__WHAT THE TASK ASKS__.
The required output is the lines below from the line containing "رسائل مساء الخير (633, 1814)" to the line containing "[Telegram :https://t.me/ladybirdar] (397, 2535)", inclusive, retyped exactly. No other lines belong in it.

(Stored data entries)
*** Begin section ***
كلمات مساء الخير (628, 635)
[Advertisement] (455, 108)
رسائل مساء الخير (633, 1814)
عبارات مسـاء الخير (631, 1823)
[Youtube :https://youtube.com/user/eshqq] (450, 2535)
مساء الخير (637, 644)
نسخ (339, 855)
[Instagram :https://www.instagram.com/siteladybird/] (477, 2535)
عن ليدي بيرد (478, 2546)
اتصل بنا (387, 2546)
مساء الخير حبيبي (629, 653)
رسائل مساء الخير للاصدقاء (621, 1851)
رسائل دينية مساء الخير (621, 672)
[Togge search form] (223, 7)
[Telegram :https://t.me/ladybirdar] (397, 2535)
*** End section ***
*** Begin section ***
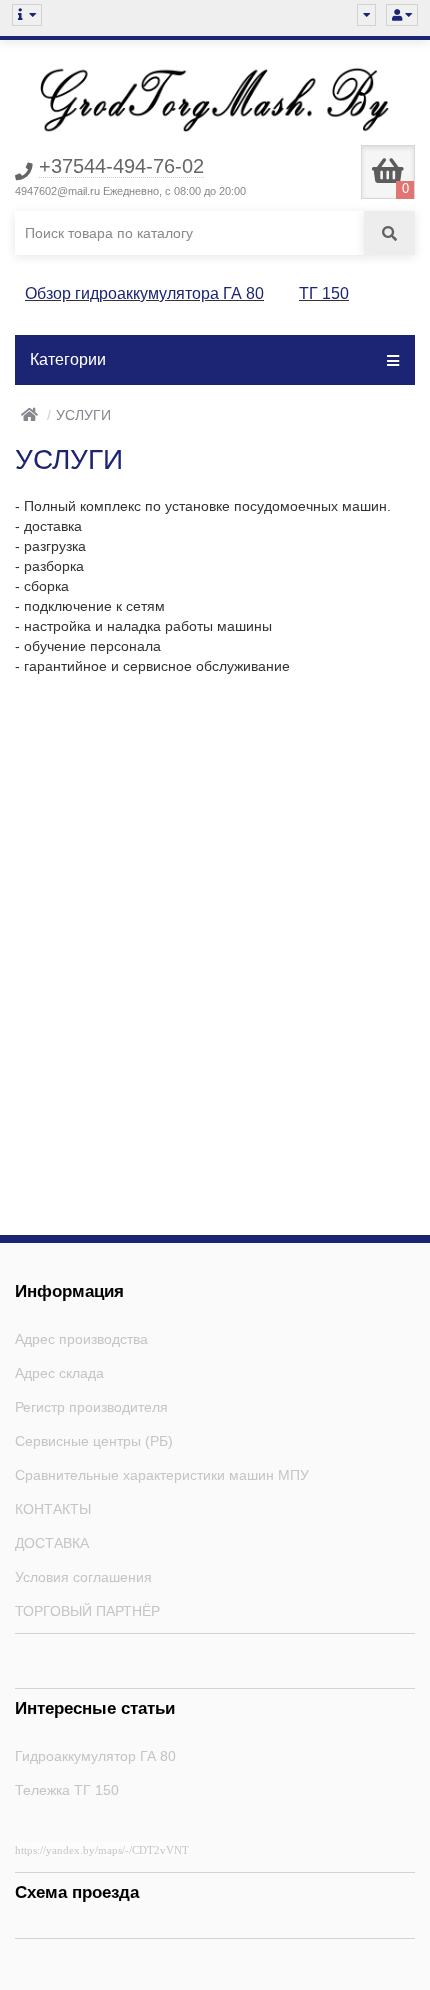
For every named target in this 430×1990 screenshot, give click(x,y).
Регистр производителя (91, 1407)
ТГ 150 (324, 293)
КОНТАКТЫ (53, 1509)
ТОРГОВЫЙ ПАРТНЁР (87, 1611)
*** End section ***
*** Begin section ***
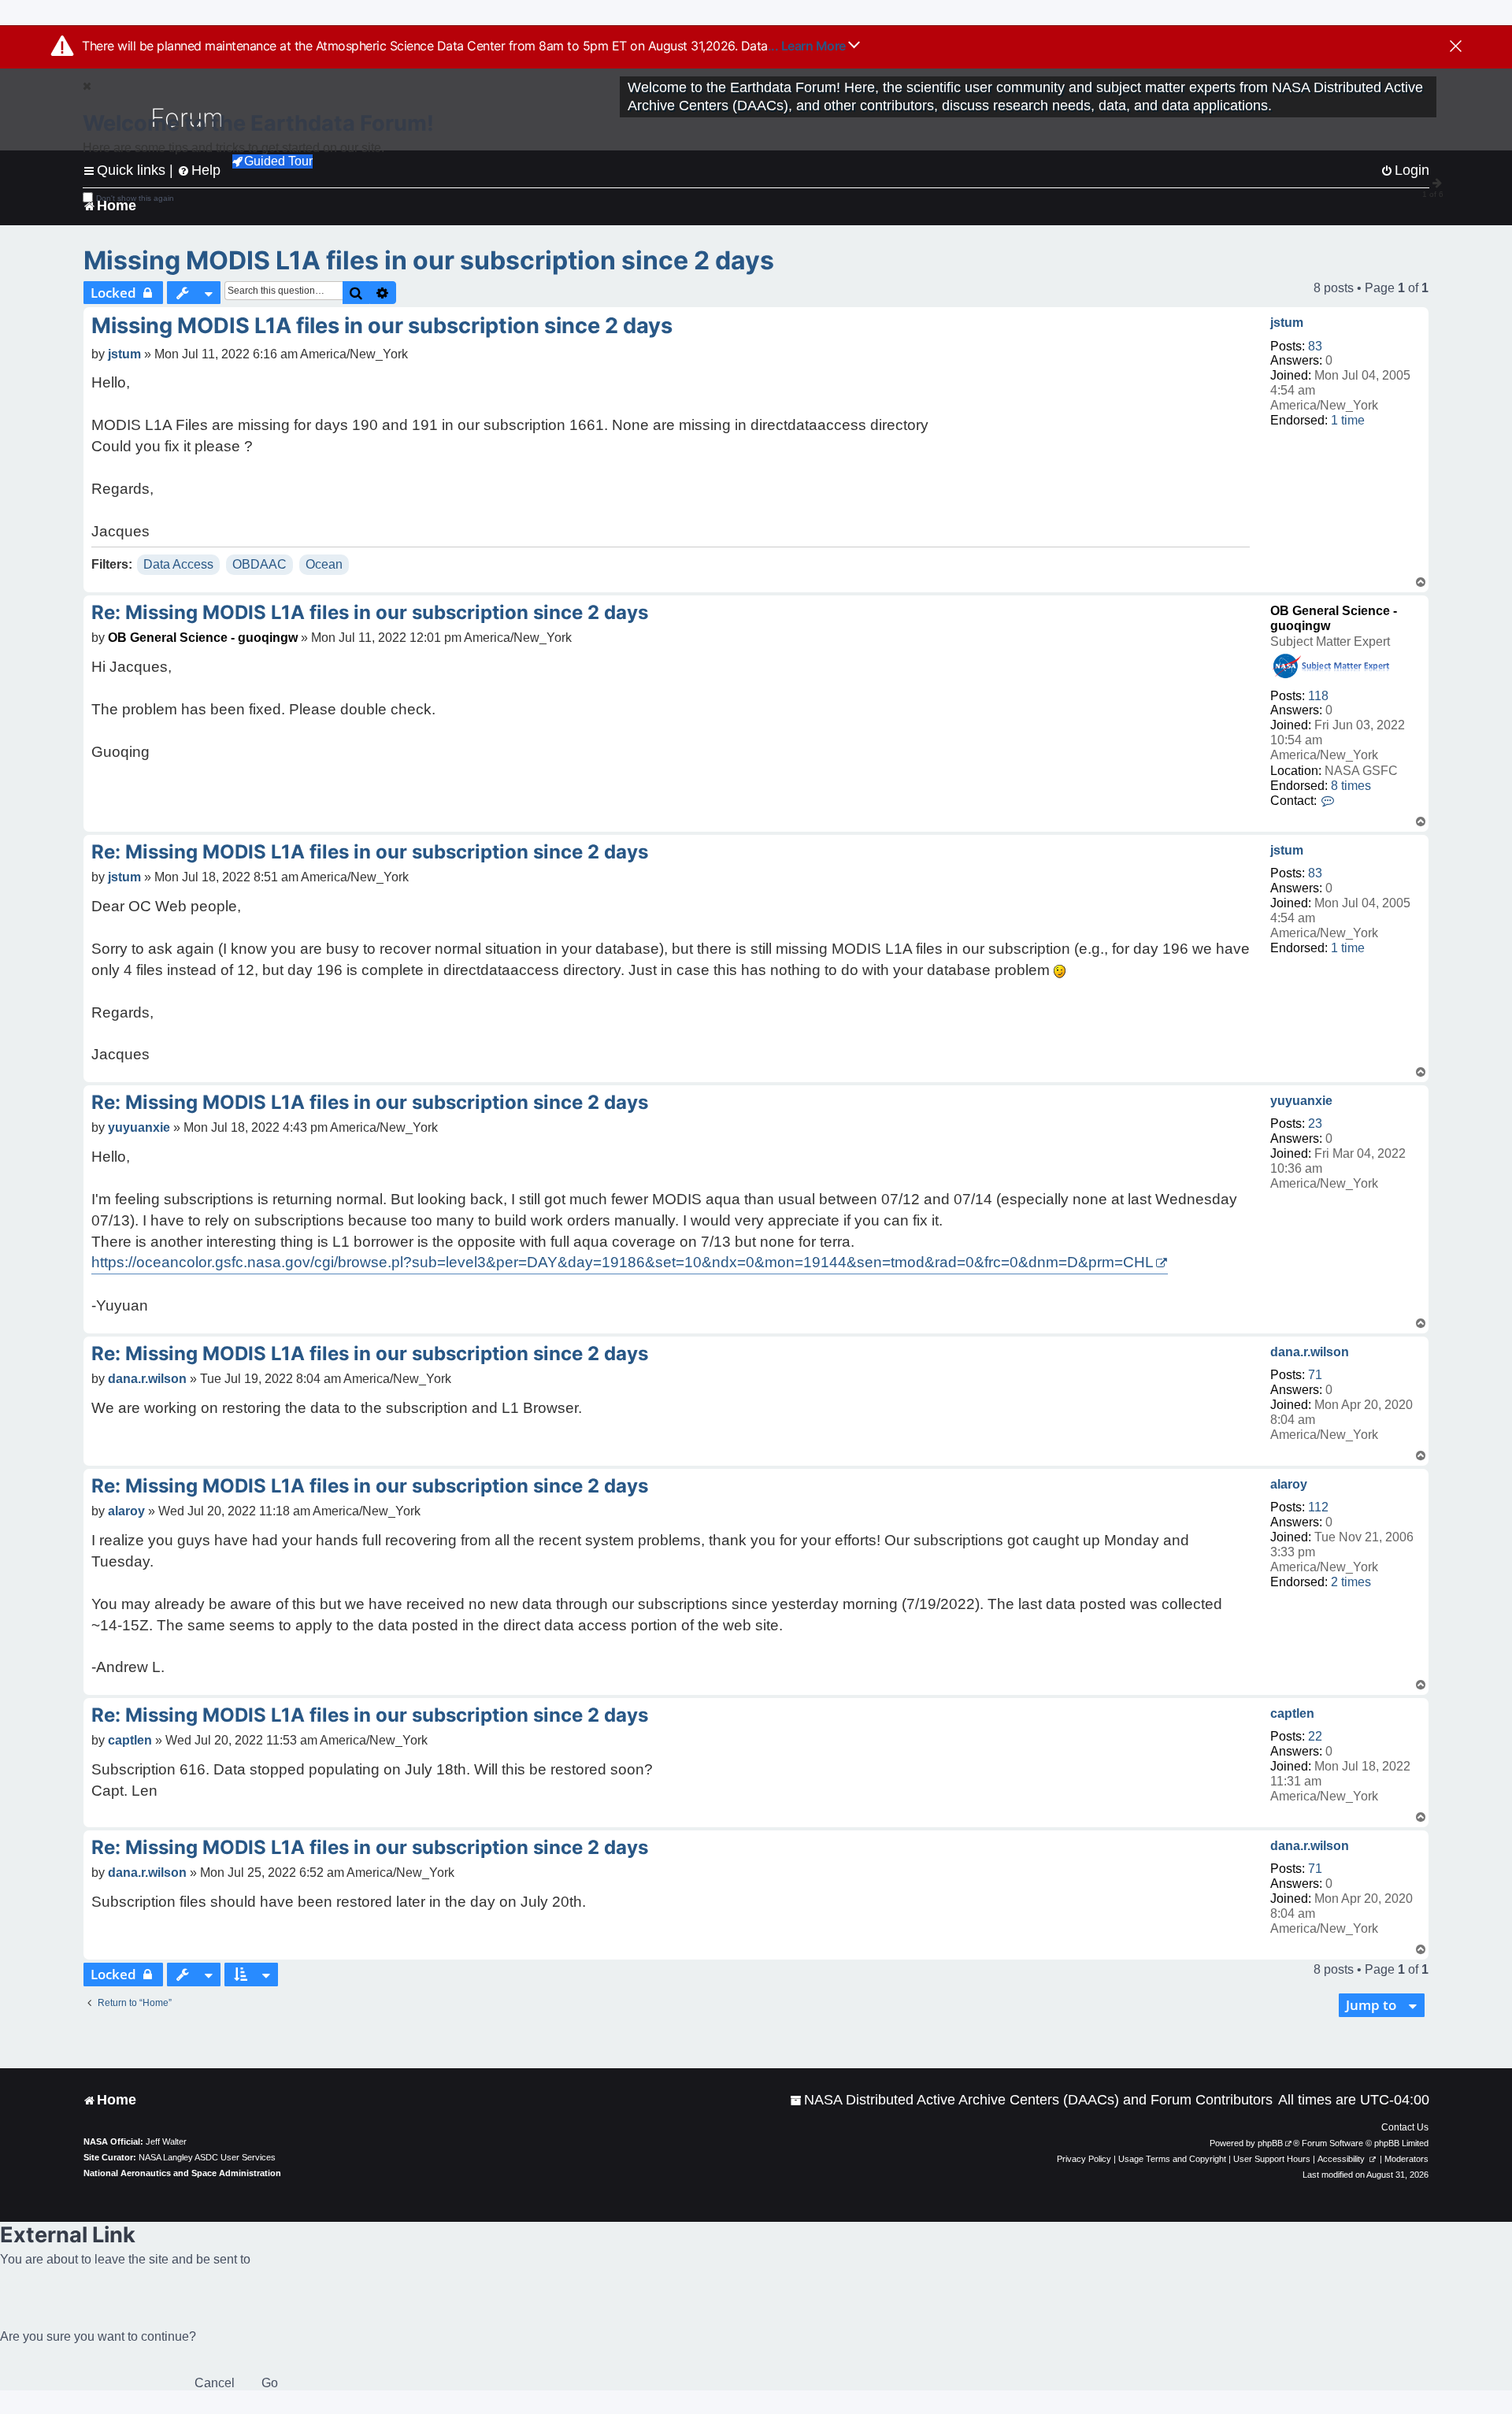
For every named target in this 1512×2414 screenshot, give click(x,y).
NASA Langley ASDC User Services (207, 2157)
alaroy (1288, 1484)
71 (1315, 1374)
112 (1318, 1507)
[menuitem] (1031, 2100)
*** End section ***
__COMPLETED TASK__.
رسائل مساء الخير (633, 1814)
عبارات مسـاء الخير (631, 1823)
[Youtube :https://youtube.com/user/eshqq] (450, 2535)
مساء الخير (637, 644)
نسخ (339, 855)
[Instagram :https://www.instagram.com/siteladybird/] (477, 2535)
عن ليدي بيرد (478, 2546)
اتصل بنا (387, 2546)
مساء الخير حبيبي (629, 653)
رسائل مساء الخير للاصدقاء (621, 1851)
رسائل دينية مساء الخير (621, 672)
[Togge search form] (223, 7)
[Telegram :https://t.me/ladybirdar] (397, 2535)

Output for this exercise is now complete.